* START *

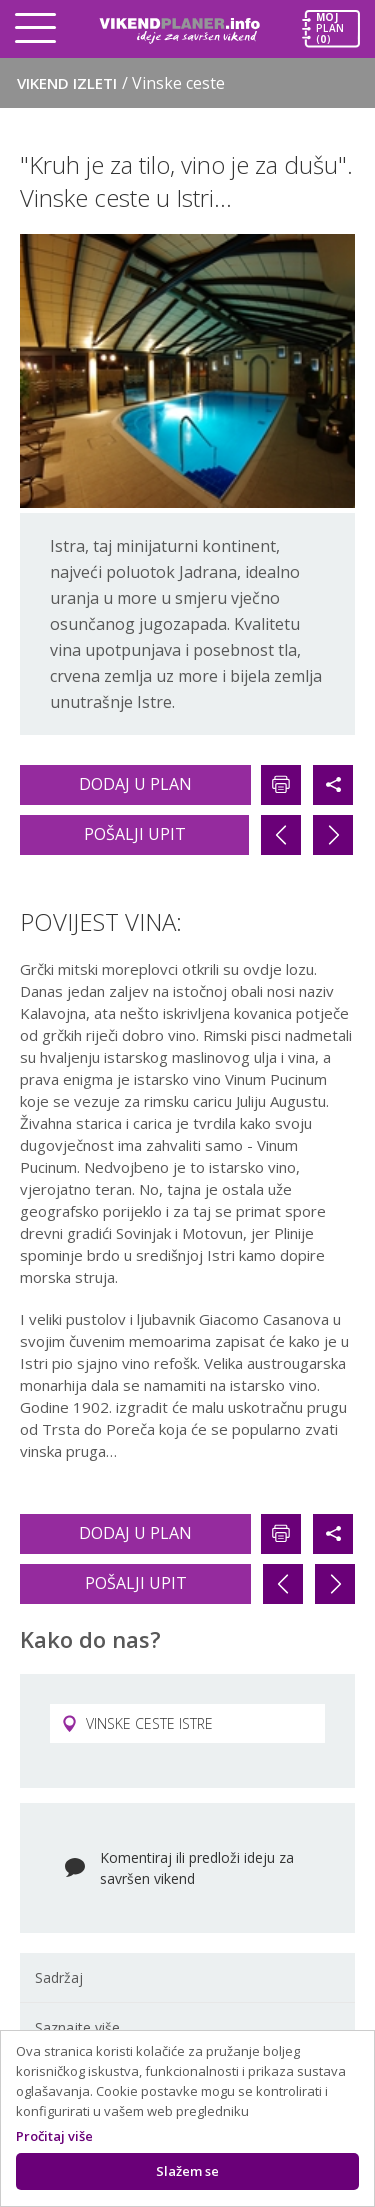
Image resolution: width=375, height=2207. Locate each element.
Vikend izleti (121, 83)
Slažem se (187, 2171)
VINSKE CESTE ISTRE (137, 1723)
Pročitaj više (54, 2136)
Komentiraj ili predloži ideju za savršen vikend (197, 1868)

* END *
* START *

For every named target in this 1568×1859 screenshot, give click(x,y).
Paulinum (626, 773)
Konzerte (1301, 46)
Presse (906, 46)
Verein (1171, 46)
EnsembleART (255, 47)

* END *

== What to work on ==
Rewrite every line, starting with the line that contains "Image resolution: width=375, height=2207." and going on through the line that contains "Komentiraj ili predloži", and scale only the coordinates given as answers by 1.1, rounding each to a whole number with halves going up. Keep all other text on those lines unchanged.

== Result for this exercise ==
Image resolution: width=375, height=2207. Locate each element.
Vikend izleti (133, 91)
Slažem se (206, 2388)
VINSKE CESTE ISTRE (151, 1895)
Pročitaj više (59, 2350)
Komentiraj ili predloži ideju za savršen vikend (217, 2055)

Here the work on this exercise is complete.